• **TASK TO CARRY OUT**
The material below must be restated exactly, line by line.

• **DATA RECORDS**
• • • • •
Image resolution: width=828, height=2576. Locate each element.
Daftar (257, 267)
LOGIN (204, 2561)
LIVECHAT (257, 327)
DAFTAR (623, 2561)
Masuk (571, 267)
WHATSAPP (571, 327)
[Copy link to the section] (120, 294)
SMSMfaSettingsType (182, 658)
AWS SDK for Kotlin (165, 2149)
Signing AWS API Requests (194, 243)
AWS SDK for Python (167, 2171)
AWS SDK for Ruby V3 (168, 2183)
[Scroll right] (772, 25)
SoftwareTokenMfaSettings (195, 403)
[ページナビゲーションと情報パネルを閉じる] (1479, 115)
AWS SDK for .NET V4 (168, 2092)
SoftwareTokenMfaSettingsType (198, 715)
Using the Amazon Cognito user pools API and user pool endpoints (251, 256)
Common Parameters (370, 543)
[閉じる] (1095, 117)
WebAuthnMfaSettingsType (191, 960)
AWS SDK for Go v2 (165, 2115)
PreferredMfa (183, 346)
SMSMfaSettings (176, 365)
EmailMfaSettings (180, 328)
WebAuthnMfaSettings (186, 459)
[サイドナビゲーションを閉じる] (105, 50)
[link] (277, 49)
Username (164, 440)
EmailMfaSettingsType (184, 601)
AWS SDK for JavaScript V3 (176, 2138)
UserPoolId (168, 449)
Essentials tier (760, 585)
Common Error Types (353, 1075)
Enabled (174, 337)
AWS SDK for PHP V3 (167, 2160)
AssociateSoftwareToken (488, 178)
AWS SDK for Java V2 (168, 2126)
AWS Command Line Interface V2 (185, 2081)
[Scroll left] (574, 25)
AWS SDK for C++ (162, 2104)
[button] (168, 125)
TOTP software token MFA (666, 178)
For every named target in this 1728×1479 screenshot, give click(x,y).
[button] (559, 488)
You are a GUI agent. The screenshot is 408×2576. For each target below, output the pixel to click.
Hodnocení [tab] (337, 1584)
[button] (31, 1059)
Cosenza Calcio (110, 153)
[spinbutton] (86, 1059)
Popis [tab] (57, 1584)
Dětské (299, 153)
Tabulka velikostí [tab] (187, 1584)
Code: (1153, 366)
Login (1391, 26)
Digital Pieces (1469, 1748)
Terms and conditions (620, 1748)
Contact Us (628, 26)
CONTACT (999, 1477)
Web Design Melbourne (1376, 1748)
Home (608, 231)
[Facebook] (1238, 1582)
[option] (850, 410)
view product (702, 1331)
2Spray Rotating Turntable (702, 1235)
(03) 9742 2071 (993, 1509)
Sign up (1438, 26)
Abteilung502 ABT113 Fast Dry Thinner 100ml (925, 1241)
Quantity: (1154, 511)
• • • • •
• **RESPONSE FOR THIS EXERCISE**
Image resolution: width=828, height=2576. Locate each element.
Daftar (257, 267)
LOGIN (204, 2561)
LIVECHAT (257, 327)
DAFTAR (623, 2561)
Masuk (571, 267)
WHATSAPP (571, 327)
[Copy link to the section] (120, 294)
SMSMfaSettingsType (182, 658)
AWS SDK for Kotlin (165, 2149)
Signing AWS API Requests (194, 243)
AWS SDK for Python (167, 2171)
AWS SDK for Ruby V3 (168, 2183)
[Scroll right] (772, 25)
SoftwareTokenMfaSettings (195, 403)
[ページナビゲーションと情報パネルを閉じる] (1479, 115)
AWS SDK for .NET V4 (168, 2092)
SoftwareTokenMfaSettingsType (198, 715)
Using the Amazon Cognito user pools API and user pool endpoints (251, 256)
Common Parameters (370, 543)
[閉じる] (1095, 117)
WebAuthnMfaSettingsType (191, 960)
AWS SDK for Go v2 (165, 2115)
PreferredMfa (183, 346)
SMSMfaSettings (176, 365)
EmailMfaSettings (180, 328)
WebAuthnMfaSettings (186, 459)
[サイドナビゲーションを閉じる] (105, 50)
[link] (277, 49)
Username (164, 440)
EmailMfaSettingsType (184, 601)
AWS SDK for JavaScript V3 (176, 2138)
UserPoolId (168, 449)
Essentials tier (760, 585)
Common Error Types (353, 1075)
Enabled (174, 337)
AWS SDK for PHP V3 (167, 2160)
AssociateSoftwareToken (488, 178)
AWS SDK for Java V2 (168, 2126)
AWS Command Line Interface V2 (185, 2081)
[Scroll left] (574, 25)
AWS SDK for C++ (162, 2104)
[button] (168, 125)
TOTP software token MFA (666, 178)
For every named target in this 1728×1479 screenshot, give click(x,y).
[button] (559, 488)
You are a GUI agent. The screenshot is 408×2576. For each target below, output the pixel to click.
Hodnocení [tab] (337, 1584)
[button] (31, 1059)
Cosenza Calcio (110, 153)
[spinbutton] (86, 1059)
Popis [tab] (57, 1584)
Dětské (299, 153)
Tabulka velikostí [tab] (187, 1584)
Code: (1153, 366)
Login (1391, 26)
Digital Pieces (1469, 1748)
Terms and conditions (620, 1748)
Contact Us (628, 26)
CONTACT (999, 1477)
Web Design Melbourne (1376, 1748)
Home (608, 231)
[Facebook] (1238, 1582)
[option] (850, 410)
view product (702, 1331)
2Spray Rotating Turntable (702, 1235)
(03) 9742 2071 (993, 1509)
Sign up (1438, 26)
Abteilung502 ABT113 Fast Dry Thinner 100ml (925, 1241)
Quantity: (1154, 511)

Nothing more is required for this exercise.